Pixel coordinate grounding data
>>>

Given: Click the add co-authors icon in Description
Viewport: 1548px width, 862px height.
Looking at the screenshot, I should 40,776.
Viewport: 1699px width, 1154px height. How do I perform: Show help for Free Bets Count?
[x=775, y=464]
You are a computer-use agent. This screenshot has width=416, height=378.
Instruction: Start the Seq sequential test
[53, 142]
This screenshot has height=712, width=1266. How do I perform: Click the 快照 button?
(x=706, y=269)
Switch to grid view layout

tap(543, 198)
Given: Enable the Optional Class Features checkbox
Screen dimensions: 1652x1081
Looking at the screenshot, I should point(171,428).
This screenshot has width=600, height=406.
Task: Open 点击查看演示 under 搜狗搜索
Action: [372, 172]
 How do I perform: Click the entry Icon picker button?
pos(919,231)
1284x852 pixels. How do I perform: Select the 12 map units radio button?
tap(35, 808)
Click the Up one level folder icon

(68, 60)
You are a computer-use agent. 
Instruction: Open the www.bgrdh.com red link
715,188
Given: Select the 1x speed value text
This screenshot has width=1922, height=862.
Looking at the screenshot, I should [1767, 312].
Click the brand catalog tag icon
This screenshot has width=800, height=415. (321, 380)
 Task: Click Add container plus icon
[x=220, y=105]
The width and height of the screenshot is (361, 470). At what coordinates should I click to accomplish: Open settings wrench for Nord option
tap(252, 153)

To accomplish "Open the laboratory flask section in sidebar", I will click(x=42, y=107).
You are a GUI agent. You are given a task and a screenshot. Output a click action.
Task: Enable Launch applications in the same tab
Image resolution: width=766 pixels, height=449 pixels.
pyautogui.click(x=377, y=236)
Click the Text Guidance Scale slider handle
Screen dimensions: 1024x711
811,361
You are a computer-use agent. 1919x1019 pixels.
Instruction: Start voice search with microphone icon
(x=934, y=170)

<<<

Copy the records above. Leave out nothing.

Given: Click the add co-authors icon in Description
Viewport: 1548px width, 862px height.
Looking at the screenshot, I should 40,776.
Viewport: 1699px width, 1154px height. How do I perform: Show help for Free Bets Count?
[x=775, y=464]
You are a computer-use agent. This screenshot has width=416, height=378.
Instruction: Start the Seq sequential test
[53, 142]
This screenshot has height=712, width=1266. How do I perform: Click the 快照 button?
(x=706, y=269)
Switch to grid view layout

tap(543, 198)
Given: Enable the Optional Class Features checkbox
Screen dimensions: 1652x1081
Looking at the screenshot, I should point(171,428).
This screenshot has width=600, height=406.
Task: Open 点击查看演示 under 搜狗搜索
Action: [372, 172]
 How do I perform: Click the entry Icon picker button?
pos(919,231)
1284x852 pixels. How do I perform: Select the 12 map units radio button?
tap(35, 808)
Click the Up one level folder icon

(68, 60)
You are a computer-use agent. 
Instruction: Open the www.bgrdh.com red link
715,188
Given: Select the 1x speed value text
This screenshot has width=1922, height=862.
Looking at the screenshot, I should [1767, 312].
Click the brand catalog tag icon
This screenshot has width=800, height=415. (321, 380)
 Task: Click Add container plus icon
[x=220, y=105]
The width and height of the screenshot is (361, 470). At what coordinates should I click to accomplish: Open settings wrench for Nord option
tap(252, 153)

To accomplish "Open the laboratory flask section in sidebar", I will click(x=42, y=107).
You are a GUI agent. You are given a task and a screenshot. Output a click action.
Task: Enable Launch applications in the same tab
Image resolution: width=766 pixels, height=449 pixels.
pyautogui.click(x=377, y=236)
Click the Text Guidance Scale slider handle
Screen dimensions: 1024x711
811,361
You are a computer-use agent. 1919x1019 pixels.
Instruction: Start voice search with microphone icon
(x=934, y=170)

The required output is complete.